>> START Records

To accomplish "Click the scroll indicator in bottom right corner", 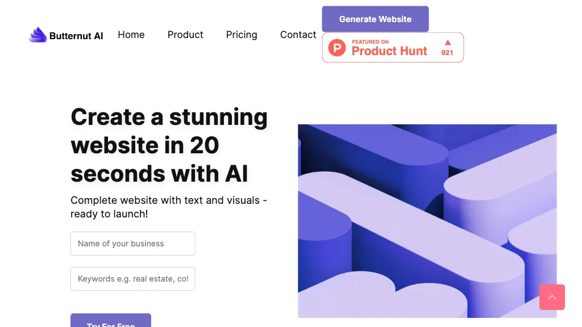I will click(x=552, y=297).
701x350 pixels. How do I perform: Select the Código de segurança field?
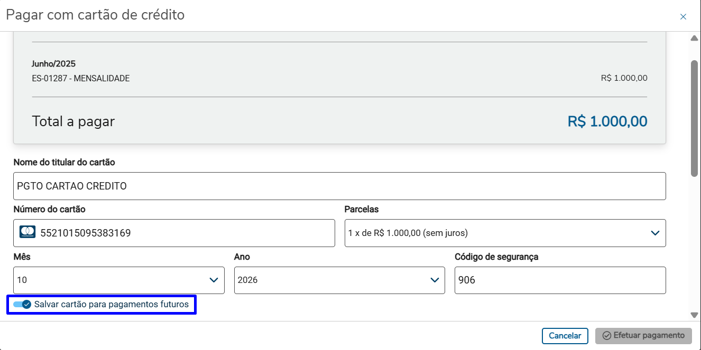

>> END Records
>> START Records

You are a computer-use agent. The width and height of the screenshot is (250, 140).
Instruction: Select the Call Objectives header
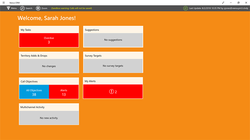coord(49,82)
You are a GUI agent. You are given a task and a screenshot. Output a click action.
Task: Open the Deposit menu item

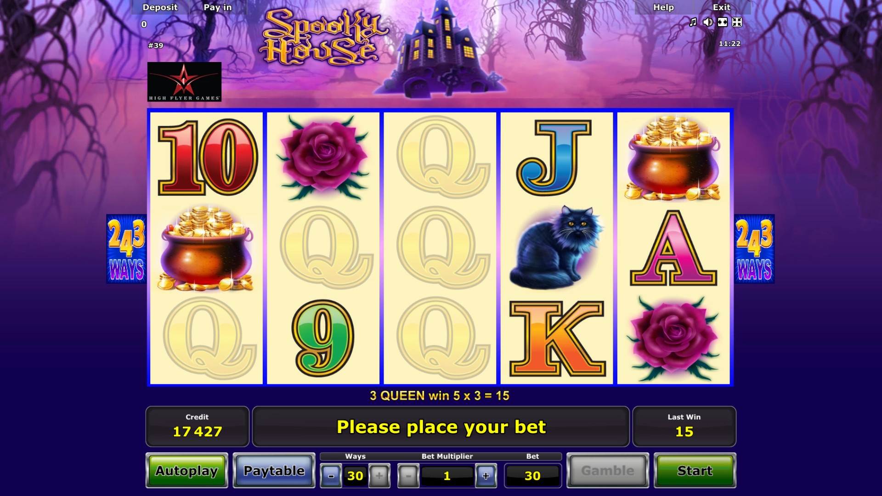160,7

>> END Records

## Task instructions
Pull out every line in the material above that contains the word "agent", copying each line in full.

## Answer to this task
You are a computer-use agent. The width and height of the screenshot is (250, 140).
You are a GUI agent. You are given a task and a screenshot. Output a click action.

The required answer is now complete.